近日,广东工业大学环境健康与污染控制研究院、环境科学与工程学院王万军教授和硕士生王韩纳等人在磁性水热炭杀灭病原微生物方面取得最新研究进展,研究成果以《Visible light activation of persulfate by magnetic hydrochar for bacterial inactivation: Efficiency, recyclability and mechanisms,2020, 115746》为题发表在国际水质学会会刊Water Research杂志上。该工作首次揭示了磁性水热炭能够在可见光下激活过硫酸盐实现杀灭细菌的应用,并且催化剂能够通过磁力回收再利用而不失活,系统阐明了过硫酸盐激活机制以及细菌在该体系中的灭活原理。
太阳能“绿色”消毒技术研发一直是国际关注的热点但极具挑战性。该论文首次尝试使用基于Fe3O4负载的磁性水热炭(MHC)作为可再循环的催化剂,在可见光(VL)照射下激活过硫酸盐(PS),从而实现硫酸根自由基(·SO4-)介导的细菌灭活。在该VL/PS/MHC体系中,40分钟内即可完全杀灭8.0 log浓度的大肠杆菌,而在相同条件下,PS/MHC体系仅能实现2.0 log细菌的杀灭,说明可见光照射起了决定性的作用。该体系可在pH=3.0-9.0的宽范围内均具有优异的细菌杀灭性能,并且增加溶解氧浓度可以进一步提高效率。机理研究证实PS激活存在三种途径,其中MHC表面≡Fe(II)的活化和PS直接捕获光生电子是主要过程。同时发现细菌细胞凋亡过程是直接通过•SO­4-引起的,这导致了细胞外膜的破坏、胞内ROS的上调和基因组DNA的破坏,最终造成不可逆的细胞死亡。此外,研究发现VL/PS/MHC系统还可以有效杀灭包括铜绿假单胞菌和金黄色葡萄球菌在内的多种致病细菌。该研究为推进利用太阳能的可回收光催化系统实现“绿色”消毒杀菌提供了新的思路和研究方向。
论文的网址:https://doi.org/10.1016/j.watres.2020.115746。
论文的英文摘要附如下:
ABSTRACT
The development of “green” water disinfection technology utilizing solar energy is highly desired but remains challenging.

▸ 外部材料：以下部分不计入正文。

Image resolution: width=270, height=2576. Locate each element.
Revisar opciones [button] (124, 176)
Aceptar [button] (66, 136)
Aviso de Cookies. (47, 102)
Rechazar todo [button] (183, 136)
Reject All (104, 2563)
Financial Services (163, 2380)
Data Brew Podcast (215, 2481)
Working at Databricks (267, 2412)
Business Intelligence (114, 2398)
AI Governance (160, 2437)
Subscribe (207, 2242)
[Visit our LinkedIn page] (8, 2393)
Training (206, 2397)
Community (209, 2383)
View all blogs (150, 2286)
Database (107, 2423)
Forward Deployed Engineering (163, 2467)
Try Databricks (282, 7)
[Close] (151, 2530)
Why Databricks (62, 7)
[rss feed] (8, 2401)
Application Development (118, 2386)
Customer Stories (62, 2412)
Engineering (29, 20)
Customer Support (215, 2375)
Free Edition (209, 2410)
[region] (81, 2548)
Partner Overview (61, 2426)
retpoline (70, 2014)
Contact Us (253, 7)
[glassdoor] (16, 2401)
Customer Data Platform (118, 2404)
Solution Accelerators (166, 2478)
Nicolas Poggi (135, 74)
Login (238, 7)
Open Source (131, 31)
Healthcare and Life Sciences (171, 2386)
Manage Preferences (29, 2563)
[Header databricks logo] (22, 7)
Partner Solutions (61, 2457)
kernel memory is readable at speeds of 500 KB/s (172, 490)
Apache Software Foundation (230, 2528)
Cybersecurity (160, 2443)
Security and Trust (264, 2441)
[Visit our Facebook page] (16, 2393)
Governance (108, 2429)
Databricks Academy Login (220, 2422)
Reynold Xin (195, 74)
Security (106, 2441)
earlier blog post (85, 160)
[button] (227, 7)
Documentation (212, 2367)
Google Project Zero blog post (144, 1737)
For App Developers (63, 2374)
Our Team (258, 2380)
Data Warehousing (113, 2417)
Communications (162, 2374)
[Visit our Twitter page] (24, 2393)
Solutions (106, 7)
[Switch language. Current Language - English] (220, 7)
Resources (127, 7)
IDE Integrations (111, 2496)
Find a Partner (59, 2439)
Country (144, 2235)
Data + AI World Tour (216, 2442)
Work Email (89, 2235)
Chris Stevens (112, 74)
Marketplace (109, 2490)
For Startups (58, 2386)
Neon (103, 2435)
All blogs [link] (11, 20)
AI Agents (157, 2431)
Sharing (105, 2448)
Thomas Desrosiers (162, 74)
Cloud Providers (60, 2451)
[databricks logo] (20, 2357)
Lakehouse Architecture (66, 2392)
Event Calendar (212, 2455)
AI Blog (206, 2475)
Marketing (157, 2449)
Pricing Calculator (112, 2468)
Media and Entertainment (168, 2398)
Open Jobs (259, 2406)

In this study, sulfate radical (•SO­4−)-mediated bacterial inactivation was first attempted by using Fe3O4-based magnetic hydrochar (MHC) as a recyclable catalyst for persulfate (PS) activation under visible light (VL) irradiation. Complete treatment of 8.0 log E. coli cells was reached within 40 min in VL/PS/MHC system, compared with that of only 2.0 log-reduction was obtained in the PS/MHC system under the same conditions. The system was applicable in wide range of pH (3.0–9.0), and increasing dissolved O2 could further promote the efficiency. A three-route mechanism was proposed, in which the PS activation by ≡Fe(II) of Fe3O4 and photo-generated electron captured by PS were the major processes. The bacterial cell lesion process was found to be triggered directly via •SO4−, which caused the damage of outer membrane, followed by up-regulation of intracellular ROSs and destroy of chromosomal DNA, finally leading to irreversible cell death. Moreover, the VL/PS/MHC system is also effective to inactivate versatile pathogenic bacteria including P. aeruginosa and S. aureus. As a proof-of-concept, our study provides meaningful information to advance the areas of “green” water disinfection technology which can be realized by recyclable photocatalytic systems using solar energy.